# Work task
Go over the data and keep only the lines that include "menu".

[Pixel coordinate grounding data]
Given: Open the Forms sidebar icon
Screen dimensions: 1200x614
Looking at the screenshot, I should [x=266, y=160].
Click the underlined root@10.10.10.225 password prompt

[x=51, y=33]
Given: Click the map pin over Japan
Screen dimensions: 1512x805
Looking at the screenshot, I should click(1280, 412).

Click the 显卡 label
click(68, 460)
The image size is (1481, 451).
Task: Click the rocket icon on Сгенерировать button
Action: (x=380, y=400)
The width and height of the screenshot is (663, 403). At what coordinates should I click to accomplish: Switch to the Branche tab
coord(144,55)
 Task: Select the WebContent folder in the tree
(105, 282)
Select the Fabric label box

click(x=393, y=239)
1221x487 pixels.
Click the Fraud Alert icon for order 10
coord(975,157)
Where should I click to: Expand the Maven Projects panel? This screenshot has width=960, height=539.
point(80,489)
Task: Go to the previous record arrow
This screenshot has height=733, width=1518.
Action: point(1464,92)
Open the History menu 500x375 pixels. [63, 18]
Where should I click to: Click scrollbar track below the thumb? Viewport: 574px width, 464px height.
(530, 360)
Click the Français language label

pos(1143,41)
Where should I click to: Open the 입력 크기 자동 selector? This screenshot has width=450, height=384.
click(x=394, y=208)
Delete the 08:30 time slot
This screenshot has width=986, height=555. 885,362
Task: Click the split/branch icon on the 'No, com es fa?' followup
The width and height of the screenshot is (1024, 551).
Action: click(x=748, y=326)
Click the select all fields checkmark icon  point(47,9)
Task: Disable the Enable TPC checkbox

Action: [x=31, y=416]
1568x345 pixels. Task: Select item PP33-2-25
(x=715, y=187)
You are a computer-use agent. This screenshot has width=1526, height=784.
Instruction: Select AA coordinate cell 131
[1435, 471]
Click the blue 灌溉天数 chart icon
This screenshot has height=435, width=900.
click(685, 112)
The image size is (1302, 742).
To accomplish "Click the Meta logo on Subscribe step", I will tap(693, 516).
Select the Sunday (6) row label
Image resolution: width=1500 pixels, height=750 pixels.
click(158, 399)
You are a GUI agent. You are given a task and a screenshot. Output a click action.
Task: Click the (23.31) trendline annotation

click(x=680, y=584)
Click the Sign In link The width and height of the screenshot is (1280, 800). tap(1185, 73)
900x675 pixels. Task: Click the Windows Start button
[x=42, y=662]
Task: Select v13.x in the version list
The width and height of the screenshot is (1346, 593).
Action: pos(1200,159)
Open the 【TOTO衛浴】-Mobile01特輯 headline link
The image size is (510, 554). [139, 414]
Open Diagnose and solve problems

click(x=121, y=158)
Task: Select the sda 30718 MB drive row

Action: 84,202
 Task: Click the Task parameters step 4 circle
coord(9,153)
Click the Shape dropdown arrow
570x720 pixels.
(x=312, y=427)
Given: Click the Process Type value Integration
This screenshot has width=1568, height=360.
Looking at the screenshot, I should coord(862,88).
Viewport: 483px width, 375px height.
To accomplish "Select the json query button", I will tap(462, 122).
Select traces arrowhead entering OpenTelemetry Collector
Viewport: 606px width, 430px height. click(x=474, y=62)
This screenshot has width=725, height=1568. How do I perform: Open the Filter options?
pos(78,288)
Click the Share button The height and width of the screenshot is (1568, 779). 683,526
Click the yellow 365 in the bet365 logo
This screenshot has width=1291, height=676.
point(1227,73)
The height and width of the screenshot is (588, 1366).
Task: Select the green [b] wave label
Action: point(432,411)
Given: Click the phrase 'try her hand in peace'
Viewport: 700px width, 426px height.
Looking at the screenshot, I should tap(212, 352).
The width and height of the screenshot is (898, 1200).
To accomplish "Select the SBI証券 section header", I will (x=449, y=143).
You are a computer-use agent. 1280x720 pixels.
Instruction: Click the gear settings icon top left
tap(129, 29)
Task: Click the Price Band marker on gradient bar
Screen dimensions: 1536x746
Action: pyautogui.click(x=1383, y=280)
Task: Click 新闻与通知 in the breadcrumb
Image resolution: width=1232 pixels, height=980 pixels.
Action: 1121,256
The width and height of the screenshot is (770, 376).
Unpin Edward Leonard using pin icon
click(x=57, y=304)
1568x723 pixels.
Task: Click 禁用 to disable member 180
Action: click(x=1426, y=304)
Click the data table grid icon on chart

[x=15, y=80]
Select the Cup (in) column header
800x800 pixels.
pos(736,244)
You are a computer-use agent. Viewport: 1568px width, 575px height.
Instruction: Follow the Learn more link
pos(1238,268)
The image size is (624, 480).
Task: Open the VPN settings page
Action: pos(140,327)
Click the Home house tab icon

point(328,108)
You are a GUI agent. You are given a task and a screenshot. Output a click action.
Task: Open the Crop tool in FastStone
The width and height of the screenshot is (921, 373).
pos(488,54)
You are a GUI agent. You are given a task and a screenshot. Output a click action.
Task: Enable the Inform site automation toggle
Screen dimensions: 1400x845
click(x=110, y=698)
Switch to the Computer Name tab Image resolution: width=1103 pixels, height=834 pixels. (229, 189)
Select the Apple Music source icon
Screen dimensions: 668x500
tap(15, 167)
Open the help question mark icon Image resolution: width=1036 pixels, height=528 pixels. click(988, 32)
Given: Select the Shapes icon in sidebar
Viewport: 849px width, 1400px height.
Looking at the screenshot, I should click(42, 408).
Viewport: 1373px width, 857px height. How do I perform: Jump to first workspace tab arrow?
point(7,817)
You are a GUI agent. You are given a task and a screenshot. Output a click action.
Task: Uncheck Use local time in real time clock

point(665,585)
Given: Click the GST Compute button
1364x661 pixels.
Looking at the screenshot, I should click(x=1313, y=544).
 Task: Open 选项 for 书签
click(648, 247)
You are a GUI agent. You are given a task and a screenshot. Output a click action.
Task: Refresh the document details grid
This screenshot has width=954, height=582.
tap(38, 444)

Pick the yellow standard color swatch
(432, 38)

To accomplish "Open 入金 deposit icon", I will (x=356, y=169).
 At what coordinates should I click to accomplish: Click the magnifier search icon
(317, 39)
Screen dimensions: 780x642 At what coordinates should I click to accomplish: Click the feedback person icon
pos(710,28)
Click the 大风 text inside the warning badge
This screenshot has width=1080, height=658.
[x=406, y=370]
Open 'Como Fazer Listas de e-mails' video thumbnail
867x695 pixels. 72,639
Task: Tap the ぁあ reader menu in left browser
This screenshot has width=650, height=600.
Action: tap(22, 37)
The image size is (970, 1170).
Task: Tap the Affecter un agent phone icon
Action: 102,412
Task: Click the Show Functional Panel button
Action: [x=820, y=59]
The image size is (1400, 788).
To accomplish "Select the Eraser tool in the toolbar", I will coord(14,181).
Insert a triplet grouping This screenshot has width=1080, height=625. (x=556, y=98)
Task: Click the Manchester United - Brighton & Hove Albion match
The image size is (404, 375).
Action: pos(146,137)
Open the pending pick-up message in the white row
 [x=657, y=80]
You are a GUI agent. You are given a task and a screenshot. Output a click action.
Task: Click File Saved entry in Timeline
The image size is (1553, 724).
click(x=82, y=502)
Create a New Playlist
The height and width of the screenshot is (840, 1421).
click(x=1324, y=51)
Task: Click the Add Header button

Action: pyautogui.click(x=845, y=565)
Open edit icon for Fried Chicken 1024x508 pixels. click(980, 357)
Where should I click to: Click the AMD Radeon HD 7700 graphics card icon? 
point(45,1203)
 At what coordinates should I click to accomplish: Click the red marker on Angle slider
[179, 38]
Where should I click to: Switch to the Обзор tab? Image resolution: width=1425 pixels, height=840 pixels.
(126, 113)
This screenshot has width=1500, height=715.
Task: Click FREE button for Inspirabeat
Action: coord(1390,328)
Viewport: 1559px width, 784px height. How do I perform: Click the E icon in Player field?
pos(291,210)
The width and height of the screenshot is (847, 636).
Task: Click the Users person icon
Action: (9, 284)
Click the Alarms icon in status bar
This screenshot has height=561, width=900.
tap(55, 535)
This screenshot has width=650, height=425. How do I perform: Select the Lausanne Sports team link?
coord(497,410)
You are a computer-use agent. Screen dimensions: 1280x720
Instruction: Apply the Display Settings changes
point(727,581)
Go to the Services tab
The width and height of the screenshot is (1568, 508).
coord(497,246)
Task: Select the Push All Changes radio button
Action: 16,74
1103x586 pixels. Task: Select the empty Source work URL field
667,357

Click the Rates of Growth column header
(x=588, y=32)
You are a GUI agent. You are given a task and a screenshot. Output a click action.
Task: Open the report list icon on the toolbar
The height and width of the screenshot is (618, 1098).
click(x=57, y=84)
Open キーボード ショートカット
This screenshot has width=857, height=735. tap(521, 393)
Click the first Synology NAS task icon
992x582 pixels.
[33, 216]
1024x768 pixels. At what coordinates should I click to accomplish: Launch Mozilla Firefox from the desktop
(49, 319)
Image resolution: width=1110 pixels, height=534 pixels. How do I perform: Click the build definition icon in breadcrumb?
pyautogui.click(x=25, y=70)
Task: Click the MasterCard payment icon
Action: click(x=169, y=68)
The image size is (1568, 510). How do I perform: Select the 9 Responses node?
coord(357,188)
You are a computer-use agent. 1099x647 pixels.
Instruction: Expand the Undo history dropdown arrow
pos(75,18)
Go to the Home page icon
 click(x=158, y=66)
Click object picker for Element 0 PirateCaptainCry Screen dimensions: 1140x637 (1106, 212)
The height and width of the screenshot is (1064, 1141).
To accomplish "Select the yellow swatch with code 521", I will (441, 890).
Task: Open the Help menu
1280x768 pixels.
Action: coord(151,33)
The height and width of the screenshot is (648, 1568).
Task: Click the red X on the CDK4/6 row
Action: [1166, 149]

# Output of the task
Open the History menu 500x375 pixels. [63, 18]
Task: Tap the ぁあ reader menu in left browser
Task: Open the Help menu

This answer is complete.